BEGIN AVAILABLE RECORDS

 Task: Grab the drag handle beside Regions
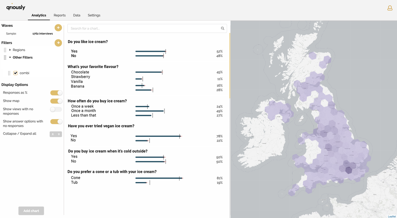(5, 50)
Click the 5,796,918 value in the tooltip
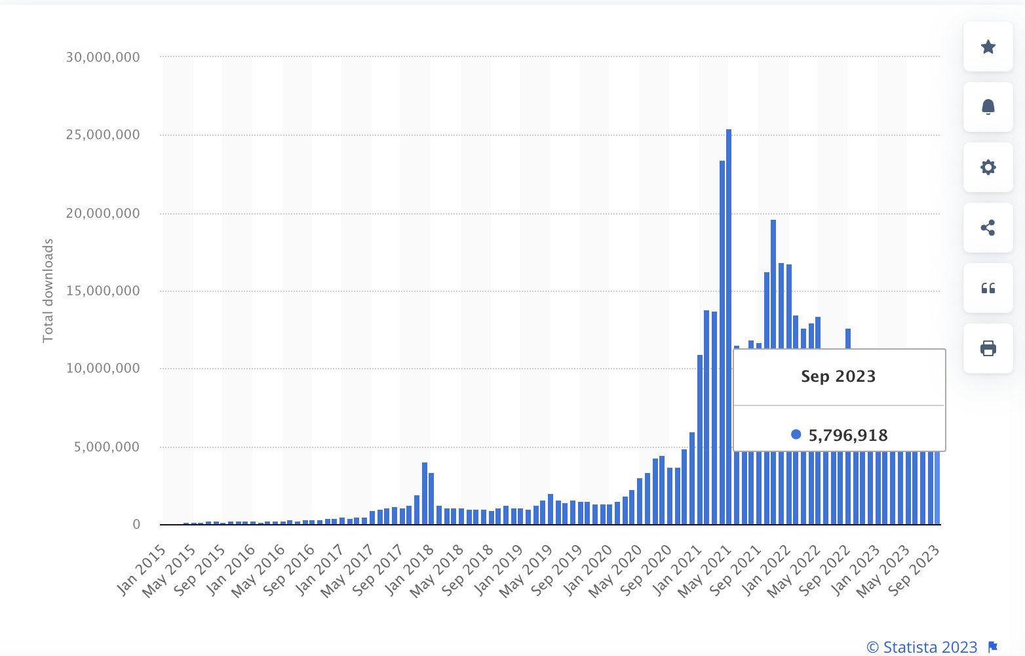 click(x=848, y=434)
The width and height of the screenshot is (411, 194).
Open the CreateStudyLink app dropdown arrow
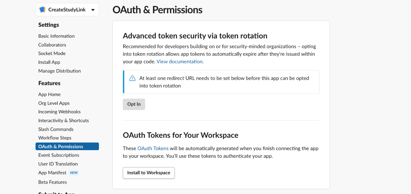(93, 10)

END AVAILABLE RECORDS

EXERCISE DESCRIPTION: Output the rows verbatim, starting at the line that contains "The width and" and continuing through the last row, both ends included. Omit the pictures from the output.

EXERCISE RESULT:
The width and height of the screenshot is (411, 194).
Open the CreateStudyLink app dropdown arrow
(93, 10)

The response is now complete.